Data for processing
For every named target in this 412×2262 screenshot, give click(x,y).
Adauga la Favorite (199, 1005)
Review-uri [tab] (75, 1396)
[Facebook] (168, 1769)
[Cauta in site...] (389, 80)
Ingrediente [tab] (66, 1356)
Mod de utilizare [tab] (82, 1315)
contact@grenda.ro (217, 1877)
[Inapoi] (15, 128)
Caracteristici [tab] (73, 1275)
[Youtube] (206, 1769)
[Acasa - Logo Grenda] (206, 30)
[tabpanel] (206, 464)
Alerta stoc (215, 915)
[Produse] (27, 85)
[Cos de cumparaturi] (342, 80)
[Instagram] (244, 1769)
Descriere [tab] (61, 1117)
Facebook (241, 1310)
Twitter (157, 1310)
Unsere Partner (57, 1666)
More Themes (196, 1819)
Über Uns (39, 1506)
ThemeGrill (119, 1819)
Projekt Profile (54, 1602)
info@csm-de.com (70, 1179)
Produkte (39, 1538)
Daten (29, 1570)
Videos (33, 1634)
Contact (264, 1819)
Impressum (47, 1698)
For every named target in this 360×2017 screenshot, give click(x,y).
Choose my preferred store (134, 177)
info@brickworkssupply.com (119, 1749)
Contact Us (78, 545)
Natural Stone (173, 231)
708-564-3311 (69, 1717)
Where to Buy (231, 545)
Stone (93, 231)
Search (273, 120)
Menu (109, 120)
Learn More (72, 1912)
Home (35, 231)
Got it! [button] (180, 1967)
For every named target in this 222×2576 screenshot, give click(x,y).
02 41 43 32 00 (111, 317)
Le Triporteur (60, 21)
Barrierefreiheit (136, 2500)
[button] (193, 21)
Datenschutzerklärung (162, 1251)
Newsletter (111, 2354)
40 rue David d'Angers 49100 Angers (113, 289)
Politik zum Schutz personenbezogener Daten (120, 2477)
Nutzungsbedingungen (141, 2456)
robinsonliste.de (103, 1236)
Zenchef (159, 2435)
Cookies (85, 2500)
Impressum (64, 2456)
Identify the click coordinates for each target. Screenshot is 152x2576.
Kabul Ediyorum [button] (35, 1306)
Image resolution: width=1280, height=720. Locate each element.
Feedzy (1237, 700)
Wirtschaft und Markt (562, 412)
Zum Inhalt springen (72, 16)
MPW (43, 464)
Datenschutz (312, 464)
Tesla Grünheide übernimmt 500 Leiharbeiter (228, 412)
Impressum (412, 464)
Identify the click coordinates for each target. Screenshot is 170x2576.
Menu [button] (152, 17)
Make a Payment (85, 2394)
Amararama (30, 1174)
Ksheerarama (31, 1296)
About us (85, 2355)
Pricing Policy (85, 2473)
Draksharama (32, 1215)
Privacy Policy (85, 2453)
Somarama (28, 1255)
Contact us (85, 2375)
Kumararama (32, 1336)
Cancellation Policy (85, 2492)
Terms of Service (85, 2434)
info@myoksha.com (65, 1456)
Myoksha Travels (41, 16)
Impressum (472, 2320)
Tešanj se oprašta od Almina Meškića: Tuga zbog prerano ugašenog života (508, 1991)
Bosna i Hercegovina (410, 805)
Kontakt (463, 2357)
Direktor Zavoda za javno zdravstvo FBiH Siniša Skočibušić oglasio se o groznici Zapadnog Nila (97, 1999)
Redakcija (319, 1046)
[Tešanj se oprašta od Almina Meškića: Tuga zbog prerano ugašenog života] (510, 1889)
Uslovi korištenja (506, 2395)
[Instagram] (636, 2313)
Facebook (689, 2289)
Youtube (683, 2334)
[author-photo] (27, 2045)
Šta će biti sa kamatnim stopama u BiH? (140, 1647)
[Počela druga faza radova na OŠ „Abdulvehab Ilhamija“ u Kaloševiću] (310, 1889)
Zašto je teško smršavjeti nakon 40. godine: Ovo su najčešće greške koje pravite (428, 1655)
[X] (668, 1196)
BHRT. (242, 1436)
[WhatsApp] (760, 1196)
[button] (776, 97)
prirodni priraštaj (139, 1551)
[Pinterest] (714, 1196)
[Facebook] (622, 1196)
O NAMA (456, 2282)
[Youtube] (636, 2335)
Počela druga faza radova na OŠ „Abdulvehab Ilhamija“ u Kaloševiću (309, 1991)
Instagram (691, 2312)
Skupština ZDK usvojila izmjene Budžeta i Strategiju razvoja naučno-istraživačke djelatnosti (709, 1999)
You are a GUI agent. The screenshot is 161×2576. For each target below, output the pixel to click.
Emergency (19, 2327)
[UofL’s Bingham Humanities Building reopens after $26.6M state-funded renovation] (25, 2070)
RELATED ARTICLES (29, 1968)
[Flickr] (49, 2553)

Required work
Please write out the listing again, starting with the line with "Terms of Service (85, 2434)" and going on through the line with "Skupština ZDK usvojila", changing "Redakcija" to "Uredništvo" and leaving everything else unchanged.

Exercise output
Terms of Service (85, 2434)
info@myoksha.com (65, 1456)
Myoksha Travels (41, 16)
Impressum (472, 2320)
Tešanj se oprašta od Almina Meškića: Tuga zbog prerano ugašenog života (508, 1991)
Bosna i Hercegovina (410, 805)
Kontakt (463, 2357)
Direktor Zavoda za javno zdravstvo FBiH Siniša Skočibušić oglasio se o groznici Zapadnog Nila (97, 1999)
Uredništvo (319, 1046)
[Tešanj se oprašta od Almina Meškića: Tuga zbog prerano ugašenog života] (510, 1889)
Uslovi korištenja (506, 2395)
[Instagram] (636, 2313)
Facebook (689, 2289)
Youtube (683, 2334)
[author-photo] (27, 2045)
Šta će biti sa kamatnim stopama u BiH? (140, 1647)
[Počela druga faza radova na OŠ „Abdulvehab Ilhamija“ u Kaloševiću] (310, 1889)
Zašto je teško smršavjeti nakon 40. godine: Ovo su najčešće greške koje pravite (428, 1655)
[X] (668, 1196)
BHRT. (242, 1436)
[WhatsApp] (760, 1196)
[button] (776, 97)
prirodni priraštaj (139, 1551)
[Pinterest] (714, 1196)
[Facebook] (622, 1196)
O NAMA (456, 2282)
[Youtube] (636, 2335)
Počela druga faza radova na OŠ „Abdulvehab Ilhamija“ u Kaloševiću (309, 1991)
Instagram (691, 2312)
Skupština ZDK usvojila izmjene Budžeta i Strategiju razvoja naučno-istraživačke djelatnosti (709, 1999)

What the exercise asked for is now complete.